Whenever a line in the data below includes the string "dimensions", copy it out.

══ RECORDS SUPPLIED

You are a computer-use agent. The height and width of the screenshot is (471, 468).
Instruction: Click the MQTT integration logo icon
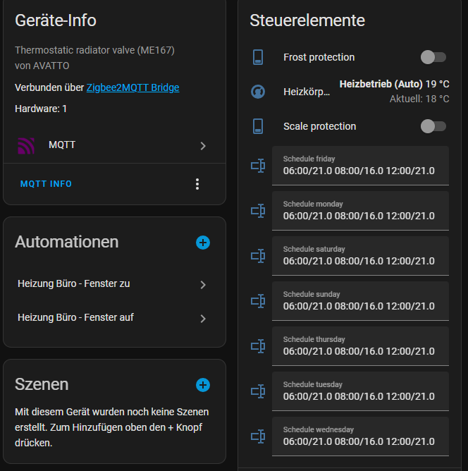[x=26, y=146]
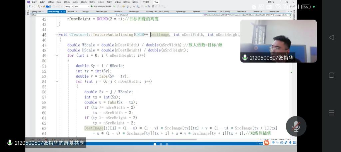341x152 pixels.
Task: Collapse the inner for loop at line 54
Action: point(57,81)
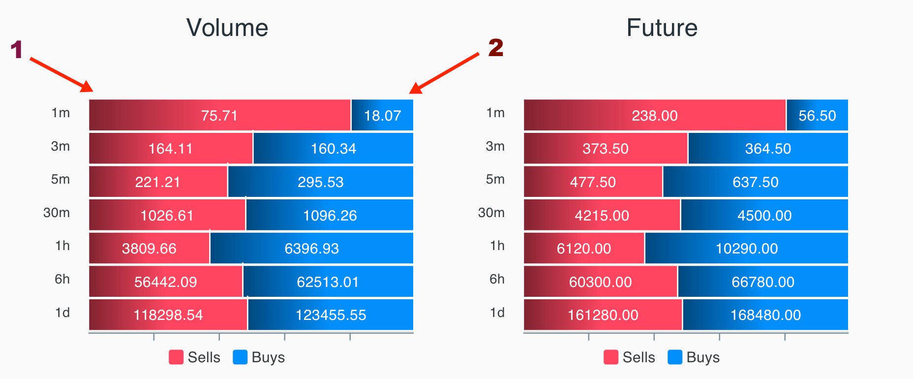This screenshot has height=379, width=913.
Task: Click the Buys legend swatch under Volume
Action: (240, 357)
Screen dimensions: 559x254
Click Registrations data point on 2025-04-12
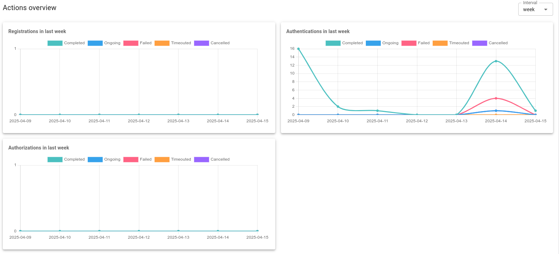pos(139,115)
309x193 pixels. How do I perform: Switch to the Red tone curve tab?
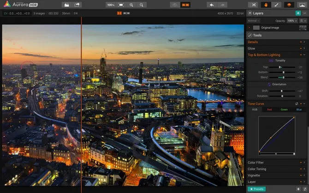click(270, 110)
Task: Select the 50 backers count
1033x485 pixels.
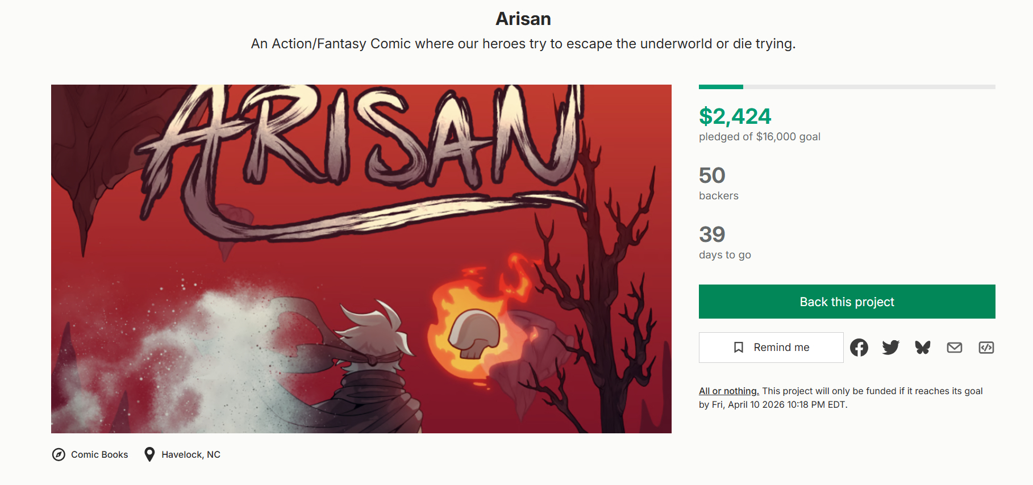Action: (712, 175)
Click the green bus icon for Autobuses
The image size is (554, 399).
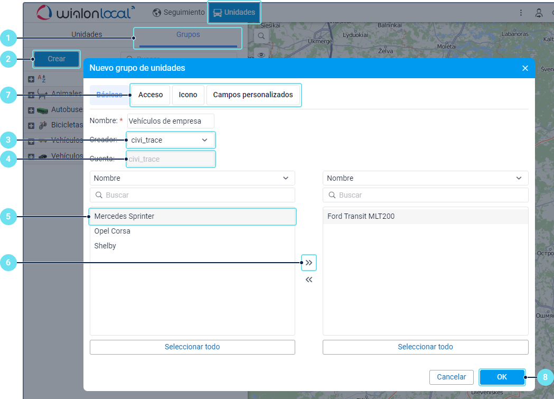[x=42, y=110]
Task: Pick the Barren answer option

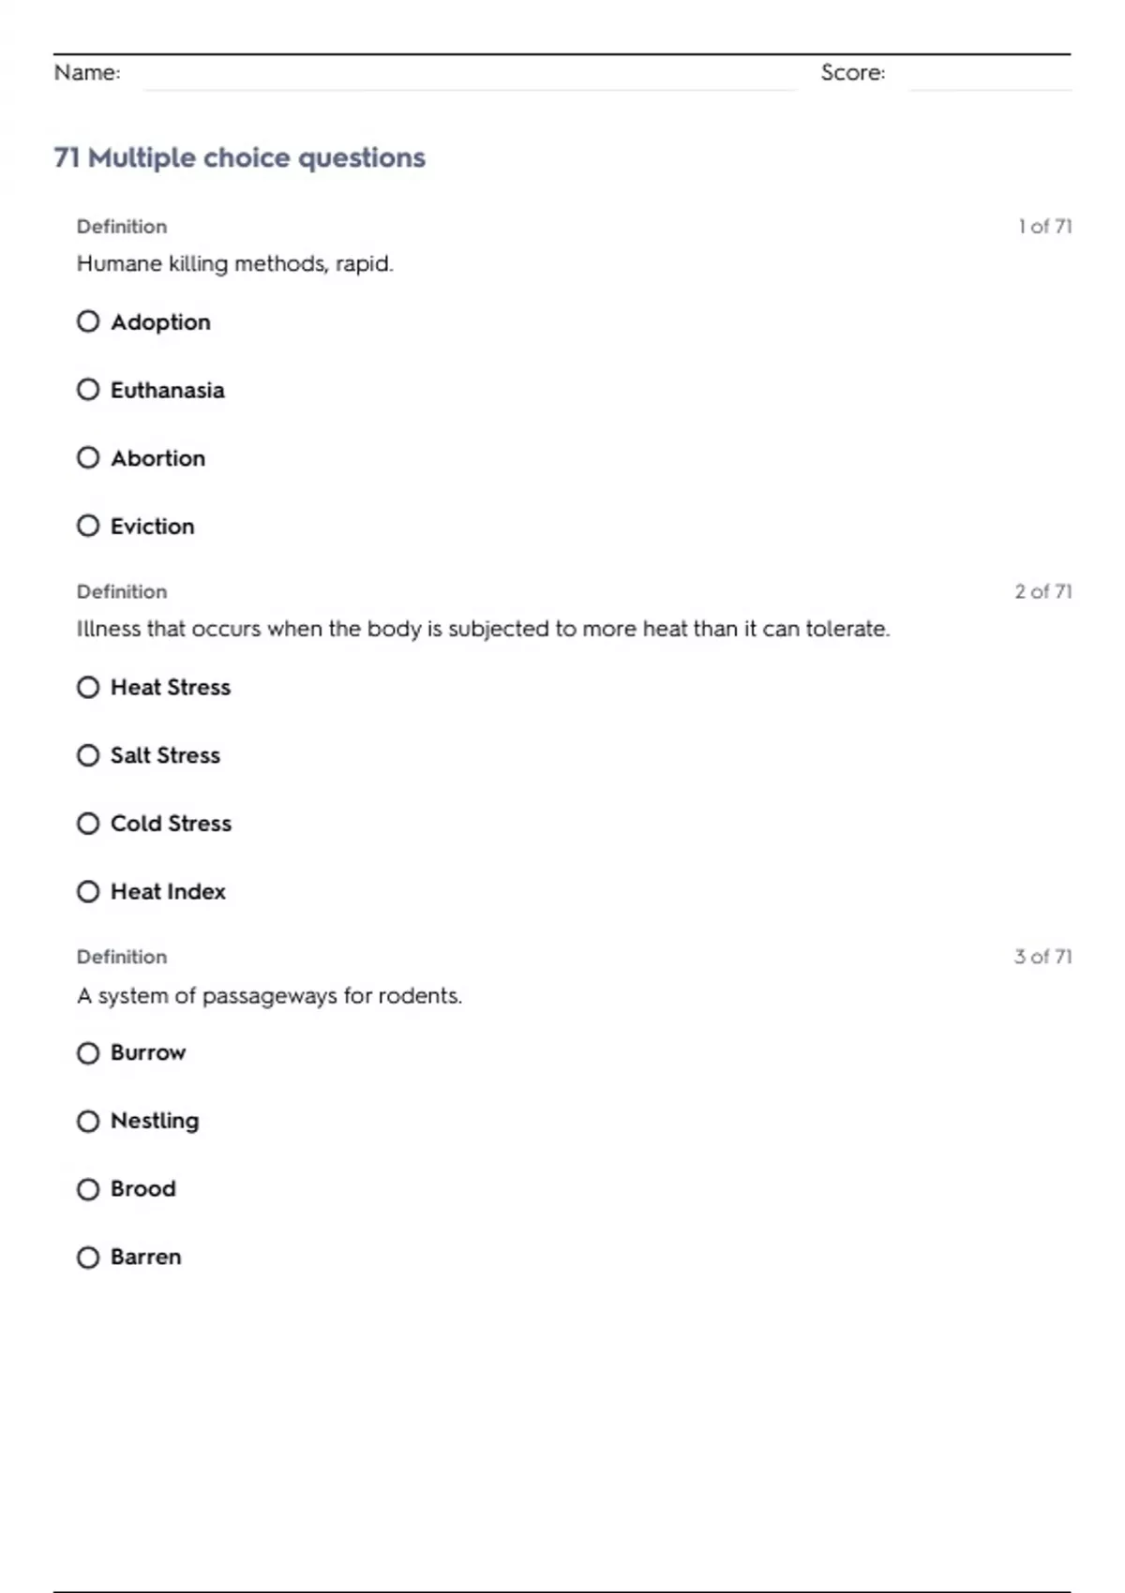Action: [88, 1258]
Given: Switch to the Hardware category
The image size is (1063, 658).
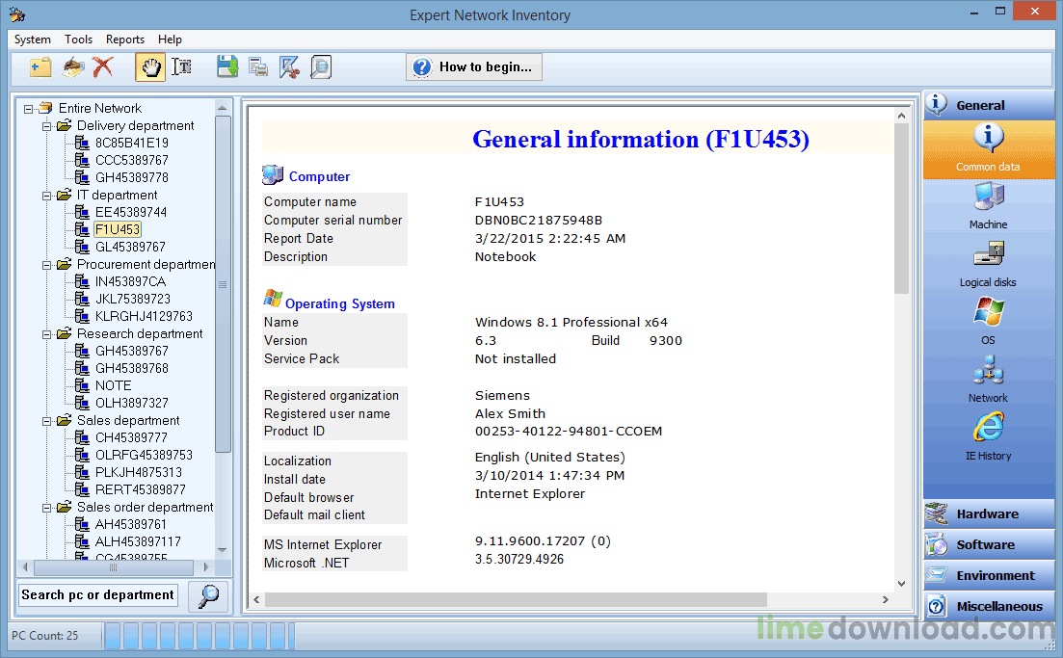Looking at the screenshot, I should coord(988,513).
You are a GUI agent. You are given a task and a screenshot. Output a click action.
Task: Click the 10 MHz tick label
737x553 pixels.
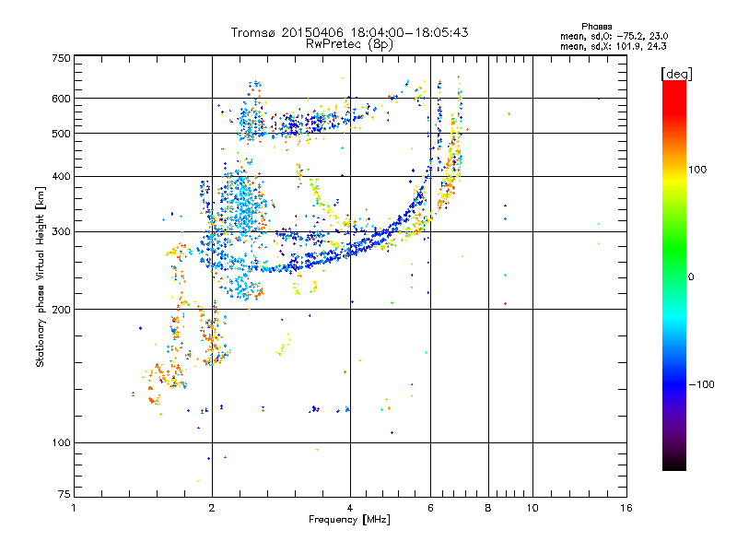click(x=532, y=508)
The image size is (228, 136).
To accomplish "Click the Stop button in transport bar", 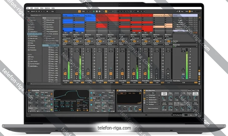I will click(x=97, y=12).
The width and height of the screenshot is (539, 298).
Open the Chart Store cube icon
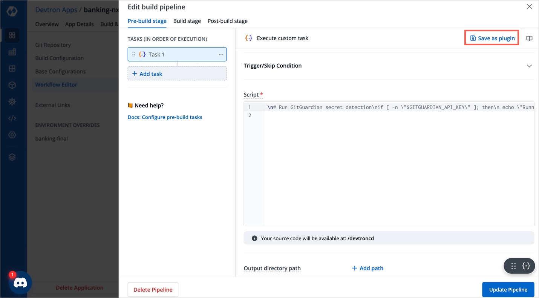point(12,85)
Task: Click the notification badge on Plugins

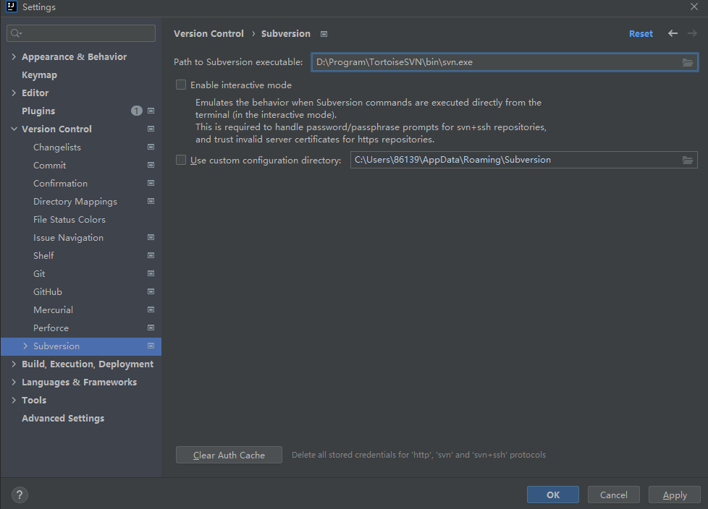Action: point(136,110)
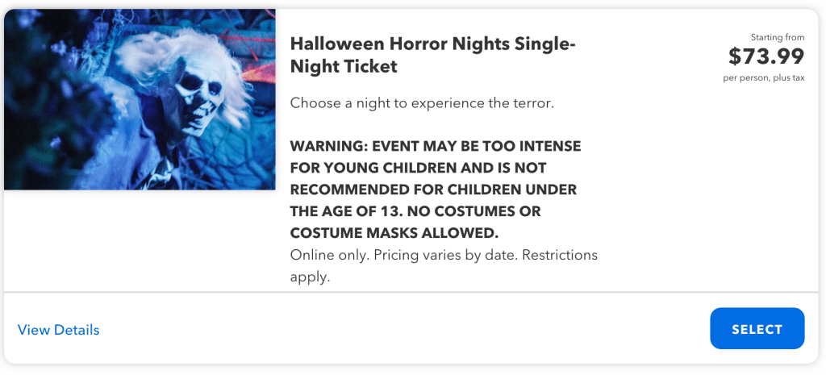Image resolution: width=826 pixels, height=375 pixels.
Task: Click the "Starting from" label above the price
Action: [x=777, y=37]
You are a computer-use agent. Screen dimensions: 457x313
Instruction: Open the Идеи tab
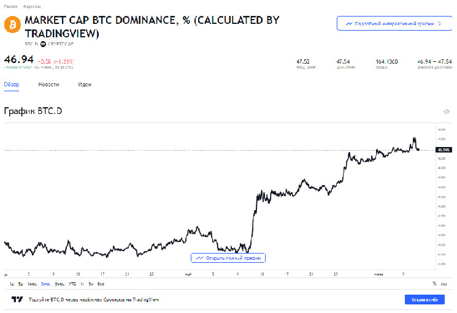click(x=85, y=85)
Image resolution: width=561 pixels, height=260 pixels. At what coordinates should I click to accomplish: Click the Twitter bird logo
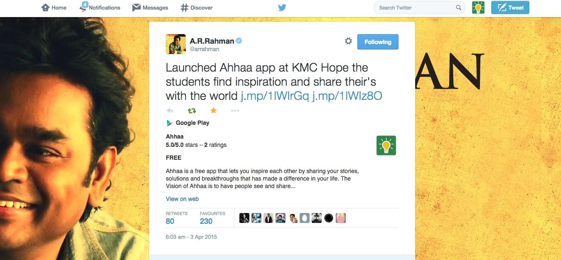point(282,7)

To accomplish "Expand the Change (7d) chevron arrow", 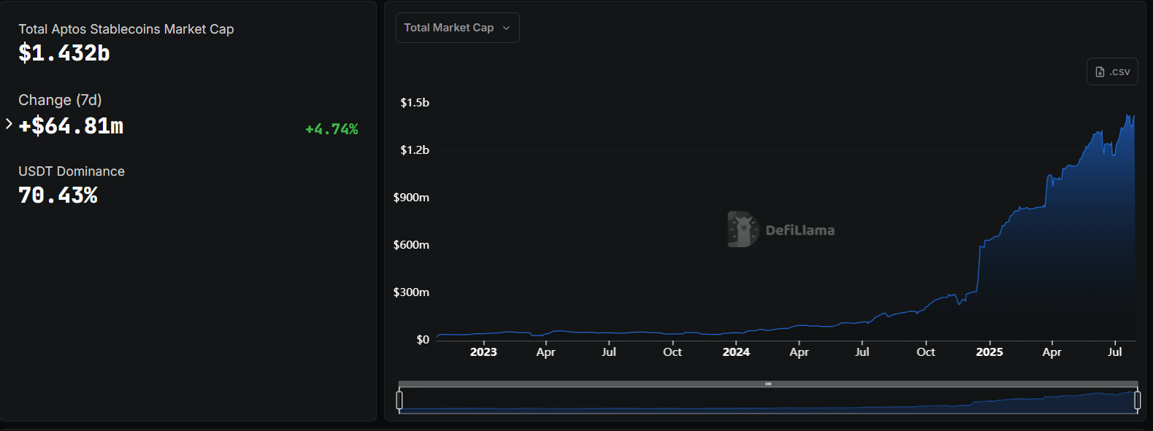I will (9, 124).
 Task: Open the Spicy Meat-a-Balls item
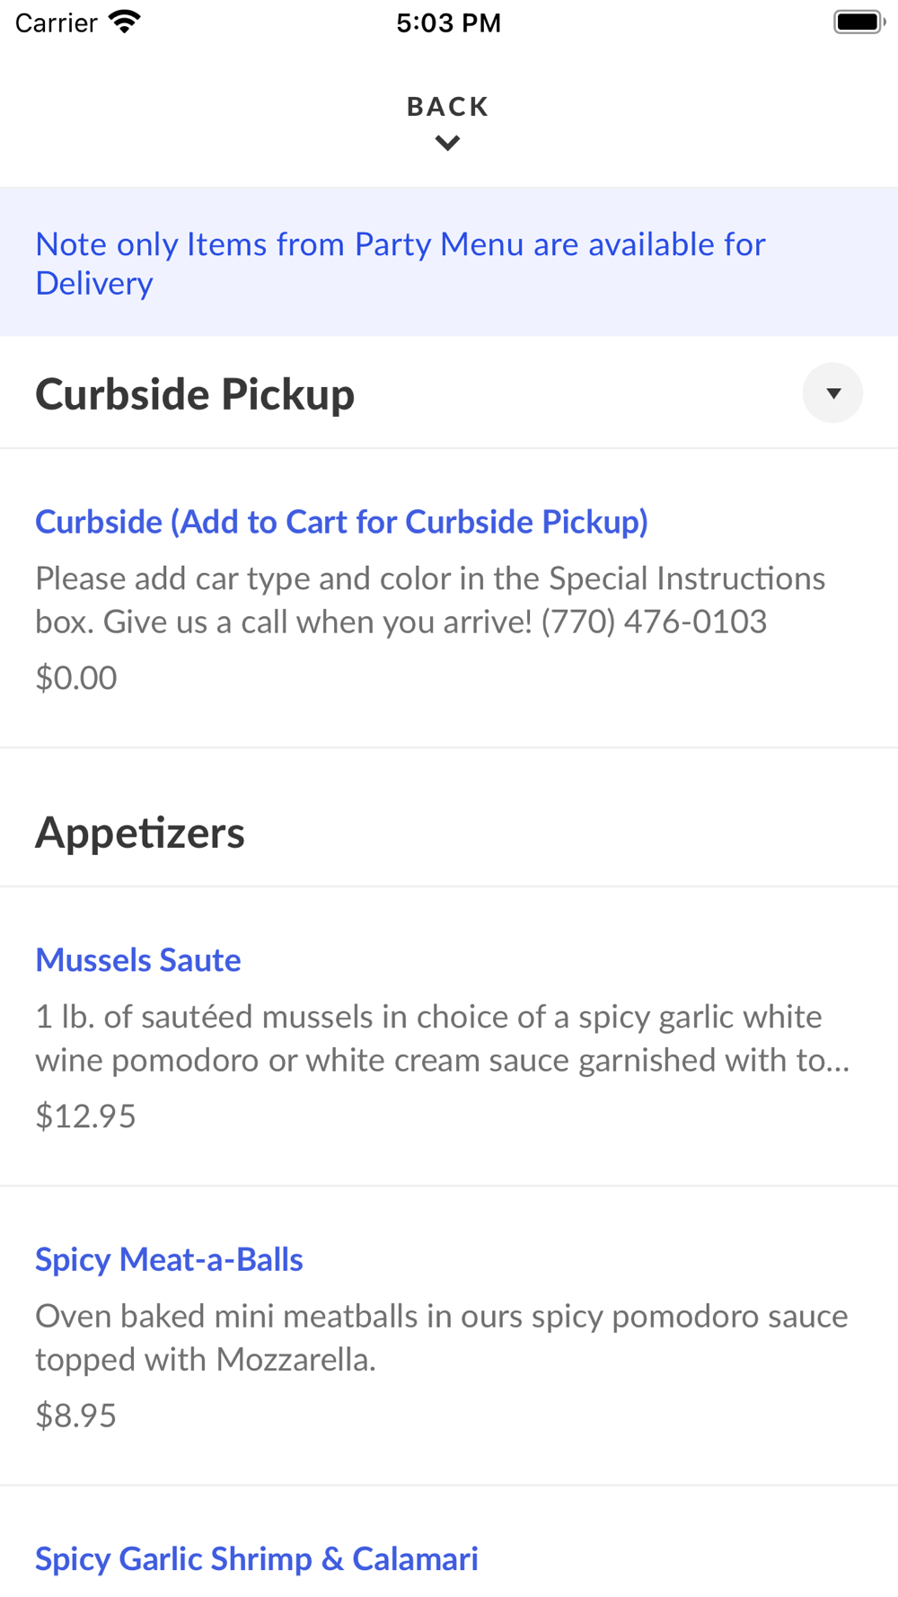[x=169, y=1259]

════

### RESULT:
Screen dimensions: 559x254
You are a computer-use agent. Screen dimensions: 457x313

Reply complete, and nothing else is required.